A MURAL celebrating 20th century shipbuilding on the Clyde has recently been completed at the Maid of the Loch.

The charity which owns the Maid, which has been hauled out of the water for essential repairs, hopes to return the ship in working order to the loch and one day to be able to carry passengers on day trips again.

To commemorate the ship, and the pride taken in local shipbuilding, a mural has been completed for the public to visit.

The stunning artwork, which can be found at the new slipway cabin, was commissioned by the Loch Lomond Steamship Company as part an ongoing heritage project to create a new exhibition space for the ship - the last paddle steamer to be built on the River Clyde.

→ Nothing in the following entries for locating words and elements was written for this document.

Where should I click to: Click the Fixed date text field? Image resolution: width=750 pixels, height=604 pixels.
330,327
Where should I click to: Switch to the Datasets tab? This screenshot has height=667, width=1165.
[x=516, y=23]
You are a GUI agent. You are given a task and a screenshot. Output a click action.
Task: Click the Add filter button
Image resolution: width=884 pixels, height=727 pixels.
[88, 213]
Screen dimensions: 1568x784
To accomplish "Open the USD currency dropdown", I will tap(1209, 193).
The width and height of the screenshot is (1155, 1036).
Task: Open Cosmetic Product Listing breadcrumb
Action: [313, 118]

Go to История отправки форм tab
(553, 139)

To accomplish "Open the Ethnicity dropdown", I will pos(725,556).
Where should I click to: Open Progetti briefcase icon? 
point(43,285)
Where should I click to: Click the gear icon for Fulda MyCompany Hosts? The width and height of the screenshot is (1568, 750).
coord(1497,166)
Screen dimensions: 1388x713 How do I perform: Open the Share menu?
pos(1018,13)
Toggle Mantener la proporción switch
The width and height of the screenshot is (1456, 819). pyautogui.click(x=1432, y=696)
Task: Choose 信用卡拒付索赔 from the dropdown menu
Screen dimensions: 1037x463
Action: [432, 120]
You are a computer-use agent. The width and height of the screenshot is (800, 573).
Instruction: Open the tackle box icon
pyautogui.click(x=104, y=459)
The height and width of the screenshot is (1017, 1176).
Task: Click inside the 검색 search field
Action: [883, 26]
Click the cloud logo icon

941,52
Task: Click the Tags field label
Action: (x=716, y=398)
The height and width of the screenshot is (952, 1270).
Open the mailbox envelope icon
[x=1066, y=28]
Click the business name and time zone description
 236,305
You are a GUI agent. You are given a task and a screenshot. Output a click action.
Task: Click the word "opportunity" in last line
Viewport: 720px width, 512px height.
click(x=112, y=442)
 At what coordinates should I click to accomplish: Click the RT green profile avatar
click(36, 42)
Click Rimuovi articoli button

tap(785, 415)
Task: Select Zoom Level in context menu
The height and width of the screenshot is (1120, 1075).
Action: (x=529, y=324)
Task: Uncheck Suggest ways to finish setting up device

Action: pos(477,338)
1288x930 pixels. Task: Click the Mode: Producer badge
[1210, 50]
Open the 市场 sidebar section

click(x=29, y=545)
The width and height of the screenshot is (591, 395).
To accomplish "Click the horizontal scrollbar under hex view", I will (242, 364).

Illustrator and mural painter Barry Jenkins from Glasgow was chosen to create the artwork due to his experience and his outstanding ability to capture life, past and present, and to bring it to life with creative flair.

Barry said: “The brief was to create a mural based on shipbuilding and specifically the building of the Maid of the Loch.

"The mural shows the hard work that goes into shipbuilding. Inspiration was drawn from artists such as Stanley Spencer and Peter Howson.

"After spending some time around the Maid of the Loch, visiting the Winch House, and speaking to a few of the staff and volunteers, I started to formulate an idea and created a rough design from the visit.

"Like Stanley Spencer's paintings I wanted the mural to be busy looking, with lots of activity and machinery everywhere.

"I felt that the large cogs in the winch house had to feature in the mural as they are so visually striking.

"There is also a photo in one of the brochures that shows the progress of the staff removing a hatch to one of the paddles on the ship.

"I found this to be a perfect fit for the direction I would like the mural to go so I added that.

"There are sections of ship, cranes, supports, winch cogs and a paddle all featured in the mural.

"The people in the mural are dressed as they would have been when the Maid of the Loch was getting built.

"They are all working on tasks that were required for shipbuilding on the Clyde. You might notice there is a woman burner working in the foreground.

"Whilst the workforce was largely male, there were plenty of female workers also. It was a pleasure to paint this mural right next to the Maid.

"It made it a memorable experience for myself, and I hope that it shows in the mural. Thanks to all the staff there for being so knowledgeable and accommodating.

"It makes all the difference when you know people are doing this to preserve part of Clyde built history for the love of it.”

The Maid was built by workers at the A. & J. Inglis yard at Pointhouse in Glasgow - the same yard that built the world-famous Waverley - and was transported in pieces to Balloch and reassembled there before being launched in 1953. 

Charli Summers, activities coordinator at Maid of the Loch, said: "We are delighted with the artwork.

"It really captures the feel and activities of a working shipyard and is set mid-century when the Maid of the Loch paddle steamer was built.

"Our heritage project involves creating an exhibition space, showcasing important collections and stories surrounding shipbuilding, engineering and social histories involved in building the paddle steamer."

The mural is open to the public and can be found on the slipway.